如何设计Fish探针

fish探针设计方法：

1.FISH使用的探针序列来源于基因组或BAC(细菌人工染色体)DNA，包含许多重复序列。串联重复序列(Tandemrepeat)，如存在于着丝粒的α卫星DNA(SatelliteDNA)；散在重复序列(Interspersedrepeat)，如Alu家族。

2.探针中的这些重复序列，在与基因组杂交时易产生非特异信号

3.人类Cot-1DNAx是在杂交中常用来封闭及去除重复序列的工具之一。

4.探针制备前，可以使用人类Cot-1DNA筛选出重复序列，得到特异性模板再制备探针。

设计FISH探针需要考虑以下几个步骤：

1. 目标序列选择：确定您要检测的目标序列。这可以是某个基因、染色体区域或其他感兴趣的核酸序列。

2. 探针设计：根据目标序列设计FISH探针。通常使用DNA或RNA探针，其长度通常在15到30个碱基对之间。

a. 序列设计：选择与目标序列互补的序列片段作为探针的序列。确保探针的序列选择合适，能够与目标序列高度特异性地杂交。

b. 标记物选择：选择适当的荧光标记物，如荧光染料或荧光素，用于标记探针。确保所选标记物在实验条件下有较好的稳定性和亮度。

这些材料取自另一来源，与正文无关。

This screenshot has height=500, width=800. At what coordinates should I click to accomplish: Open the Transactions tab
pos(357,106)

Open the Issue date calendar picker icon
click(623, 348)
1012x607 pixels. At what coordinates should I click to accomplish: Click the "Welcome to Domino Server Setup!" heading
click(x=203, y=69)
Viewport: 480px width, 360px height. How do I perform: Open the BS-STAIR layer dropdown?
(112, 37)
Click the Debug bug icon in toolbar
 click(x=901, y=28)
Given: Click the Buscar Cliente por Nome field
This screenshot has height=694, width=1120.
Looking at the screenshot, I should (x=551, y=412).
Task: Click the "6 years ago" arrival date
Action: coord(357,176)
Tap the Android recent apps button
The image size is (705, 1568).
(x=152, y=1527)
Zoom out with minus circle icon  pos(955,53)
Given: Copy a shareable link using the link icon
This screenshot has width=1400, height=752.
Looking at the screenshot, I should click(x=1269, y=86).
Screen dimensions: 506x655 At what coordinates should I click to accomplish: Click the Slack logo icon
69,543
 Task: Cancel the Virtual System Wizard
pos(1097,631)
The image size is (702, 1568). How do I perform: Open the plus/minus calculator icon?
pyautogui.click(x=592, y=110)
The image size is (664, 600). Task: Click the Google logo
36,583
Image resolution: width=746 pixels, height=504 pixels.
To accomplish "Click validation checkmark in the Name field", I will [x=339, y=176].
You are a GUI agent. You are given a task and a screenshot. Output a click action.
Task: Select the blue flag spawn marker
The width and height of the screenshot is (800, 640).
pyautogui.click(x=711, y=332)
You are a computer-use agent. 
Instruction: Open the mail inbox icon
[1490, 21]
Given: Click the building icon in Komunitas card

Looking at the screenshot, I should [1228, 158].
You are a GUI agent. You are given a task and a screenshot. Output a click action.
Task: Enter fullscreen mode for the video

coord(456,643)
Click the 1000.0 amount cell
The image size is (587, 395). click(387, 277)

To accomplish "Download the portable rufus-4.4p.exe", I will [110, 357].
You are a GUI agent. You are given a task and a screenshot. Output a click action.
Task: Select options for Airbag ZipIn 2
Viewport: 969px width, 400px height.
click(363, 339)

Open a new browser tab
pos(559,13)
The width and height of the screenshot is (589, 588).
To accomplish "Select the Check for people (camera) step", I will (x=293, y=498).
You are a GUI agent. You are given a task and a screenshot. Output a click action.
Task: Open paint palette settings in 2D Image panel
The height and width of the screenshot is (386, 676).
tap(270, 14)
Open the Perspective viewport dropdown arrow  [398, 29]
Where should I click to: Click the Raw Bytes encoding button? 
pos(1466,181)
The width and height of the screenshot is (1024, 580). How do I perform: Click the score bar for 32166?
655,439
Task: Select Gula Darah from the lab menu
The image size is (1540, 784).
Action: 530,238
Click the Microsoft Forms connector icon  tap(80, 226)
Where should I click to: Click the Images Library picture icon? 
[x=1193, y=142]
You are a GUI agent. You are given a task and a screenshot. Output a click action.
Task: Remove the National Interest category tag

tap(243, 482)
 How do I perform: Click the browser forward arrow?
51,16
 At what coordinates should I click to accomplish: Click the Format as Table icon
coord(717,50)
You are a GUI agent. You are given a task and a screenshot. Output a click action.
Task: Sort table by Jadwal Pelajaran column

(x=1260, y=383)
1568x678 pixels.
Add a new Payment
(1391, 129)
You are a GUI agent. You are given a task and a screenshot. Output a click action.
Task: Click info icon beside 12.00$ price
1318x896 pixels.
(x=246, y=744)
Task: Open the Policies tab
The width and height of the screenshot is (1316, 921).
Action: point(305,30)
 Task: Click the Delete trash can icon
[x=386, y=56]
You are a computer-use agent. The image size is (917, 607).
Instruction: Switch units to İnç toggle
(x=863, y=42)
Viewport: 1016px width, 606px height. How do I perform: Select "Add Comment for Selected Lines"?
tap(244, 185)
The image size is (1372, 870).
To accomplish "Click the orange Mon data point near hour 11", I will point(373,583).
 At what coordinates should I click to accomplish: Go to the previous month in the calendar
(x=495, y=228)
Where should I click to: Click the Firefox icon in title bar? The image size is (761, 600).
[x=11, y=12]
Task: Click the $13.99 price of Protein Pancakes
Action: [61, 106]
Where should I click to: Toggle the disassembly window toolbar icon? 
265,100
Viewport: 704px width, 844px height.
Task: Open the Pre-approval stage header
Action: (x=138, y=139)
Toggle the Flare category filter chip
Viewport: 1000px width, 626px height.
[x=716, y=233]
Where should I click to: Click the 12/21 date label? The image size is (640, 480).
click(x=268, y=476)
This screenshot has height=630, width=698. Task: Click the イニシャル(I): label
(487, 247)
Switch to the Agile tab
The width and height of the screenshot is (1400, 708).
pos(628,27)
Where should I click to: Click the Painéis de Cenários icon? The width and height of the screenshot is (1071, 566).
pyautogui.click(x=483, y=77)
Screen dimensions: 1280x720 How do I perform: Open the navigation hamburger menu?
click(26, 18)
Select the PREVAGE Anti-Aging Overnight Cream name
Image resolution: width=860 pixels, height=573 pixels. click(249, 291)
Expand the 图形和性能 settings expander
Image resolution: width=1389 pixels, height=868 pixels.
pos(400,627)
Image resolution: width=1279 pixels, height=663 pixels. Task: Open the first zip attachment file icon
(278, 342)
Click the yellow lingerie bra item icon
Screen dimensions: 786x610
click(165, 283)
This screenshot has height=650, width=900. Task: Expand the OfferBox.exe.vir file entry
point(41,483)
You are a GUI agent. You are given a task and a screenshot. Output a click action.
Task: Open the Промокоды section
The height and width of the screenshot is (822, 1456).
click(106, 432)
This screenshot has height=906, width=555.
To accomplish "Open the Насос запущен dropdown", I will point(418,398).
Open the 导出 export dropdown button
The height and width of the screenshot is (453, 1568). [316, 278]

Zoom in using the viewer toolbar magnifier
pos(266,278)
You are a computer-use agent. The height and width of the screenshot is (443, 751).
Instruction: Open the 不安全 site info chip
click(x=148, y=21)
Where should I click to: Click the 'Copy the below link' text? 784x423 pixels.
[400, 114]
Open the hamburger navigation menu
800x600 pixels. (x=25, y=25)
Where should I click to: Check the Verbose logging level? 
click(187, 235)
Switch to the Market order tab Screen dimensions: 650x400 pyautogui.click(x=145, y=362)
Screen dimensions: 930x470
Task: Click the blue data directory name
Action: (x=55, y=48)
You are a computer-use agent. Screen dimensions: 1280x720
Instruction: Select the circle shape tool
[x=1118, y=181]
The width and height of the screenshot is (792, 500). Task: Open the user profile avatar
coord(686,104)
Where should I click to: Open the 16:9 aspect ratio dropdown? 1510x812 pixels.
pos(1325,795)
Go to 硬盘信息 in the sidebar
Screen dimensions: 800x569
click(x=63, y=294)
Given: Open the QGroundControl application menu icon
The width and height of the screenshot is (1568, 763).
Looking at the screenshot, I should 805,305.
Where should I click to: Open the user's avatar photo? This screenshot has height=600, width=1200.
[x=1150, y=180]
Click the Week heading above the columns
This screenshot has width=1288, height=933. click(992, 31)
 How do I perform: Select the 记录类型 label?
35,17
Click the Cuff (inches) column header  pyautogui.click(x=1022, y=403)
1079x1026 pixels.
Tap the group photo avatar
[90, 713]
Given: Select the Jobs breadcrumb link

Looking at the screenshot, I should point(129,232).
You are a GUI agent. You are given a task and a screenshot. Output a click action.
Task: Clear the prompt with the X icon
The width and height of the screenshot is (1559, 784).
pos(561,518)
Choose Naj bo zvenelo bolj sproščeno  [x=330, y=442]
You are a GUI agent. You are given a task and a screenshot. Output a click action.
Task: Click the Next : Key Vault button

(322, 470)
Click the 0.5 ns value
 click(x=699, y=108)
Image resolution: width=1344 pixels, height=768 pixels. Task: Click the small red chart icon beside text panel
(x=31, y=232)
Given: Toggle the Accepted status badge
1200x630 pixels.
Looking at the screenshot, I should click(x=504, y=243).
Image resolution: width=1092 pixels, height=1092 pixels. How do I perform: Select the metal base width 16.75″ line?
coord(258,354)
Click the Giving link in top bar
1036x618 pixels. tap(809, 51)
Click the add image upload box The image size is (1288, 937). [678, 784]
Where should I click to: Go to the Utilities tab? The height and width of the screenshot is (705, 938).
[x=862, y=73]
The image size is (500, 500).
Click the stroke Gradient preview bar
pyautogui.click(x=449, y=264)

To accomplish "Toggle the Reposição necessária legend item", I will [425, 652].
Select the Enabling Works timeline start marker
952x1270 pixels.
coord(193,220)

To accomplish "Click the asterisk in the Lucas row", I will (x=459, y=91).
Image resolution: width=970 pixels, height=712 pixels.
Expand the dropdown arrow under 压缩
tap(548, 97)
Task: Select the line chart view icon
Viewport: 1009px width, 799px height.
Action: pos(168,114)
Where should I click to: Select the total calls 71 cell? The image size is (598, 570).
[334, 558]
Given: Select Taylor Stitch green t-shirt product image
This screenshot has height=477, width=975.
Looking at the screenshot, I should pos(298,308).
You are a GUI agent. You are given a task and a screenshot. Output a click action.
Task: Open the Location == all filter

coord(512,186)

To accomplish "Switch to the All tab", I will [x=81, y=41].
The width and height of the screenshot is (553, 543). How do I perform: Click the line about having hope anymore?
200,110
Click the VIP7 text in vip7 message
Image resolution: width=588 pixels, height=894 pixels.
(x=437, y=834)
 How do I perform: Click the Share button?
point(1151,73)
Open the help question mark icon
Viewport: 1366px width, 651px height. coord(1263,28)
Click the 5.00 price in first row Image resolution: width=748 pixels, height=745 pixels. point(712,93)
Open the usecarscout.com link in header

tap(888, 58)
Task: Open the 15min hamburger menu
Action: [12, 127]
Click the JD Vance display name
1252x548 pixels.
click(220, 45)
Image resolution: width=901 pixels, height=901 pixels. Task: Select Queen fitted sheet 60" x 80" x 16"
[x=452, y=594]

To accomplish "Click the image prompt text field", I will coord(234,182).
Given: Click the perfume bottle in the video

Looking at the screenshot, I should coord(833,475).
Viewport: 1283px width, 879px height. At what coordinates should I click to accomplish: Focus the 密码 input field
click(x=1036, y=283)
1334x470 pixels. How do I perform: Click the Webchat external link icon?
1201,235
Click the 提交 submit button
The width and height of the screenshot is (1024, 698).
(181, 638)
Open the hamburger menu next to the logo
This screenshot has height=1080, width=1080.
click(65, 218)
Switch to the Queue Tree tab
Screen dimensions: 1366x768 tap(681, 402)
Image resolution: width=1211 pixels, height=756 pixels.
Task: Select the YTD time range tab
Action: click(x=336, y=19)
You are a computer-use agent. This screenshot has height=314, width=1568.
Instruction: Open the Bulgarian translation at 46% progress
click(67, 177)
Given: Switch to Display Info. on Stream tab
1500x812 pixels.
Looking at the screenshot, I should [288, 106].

3. 探针标记：将所设计的探针进行标记，使其能够通过荧光显微镜观察。这可以通过直接标记或间接标记的方法实现。

a. 直接标记：直接将荧光染料或荧光素与探针进行共轭。这通常需要具有适当官能团的标记物和探针。

b. 间接标记：首先将标记物与探针的亲和性结合，例如使用亲和标记物如生物素和荧光素的结合，然后通过辅助试剂（如荧光素标记的亲和物）将标记物引入样品中。

4. 验证和优化：对设计的FISH探针进行验证和优化。这包括进行探针的特异性和敏感性测试，并进行相关实验条件的优化。

在探针制备前对目的片段进行序列分析,合成序列中比例较高的特异性重复序列;将合成的特异性重复序列和人类Cot1 DNA同时筛选去除重复序列,得到特异性模板或探针;或,利用合成的特异性重复序列去除模板中对应的重复序列后制备探针,再使用人类Cot1 DNA进行封闭。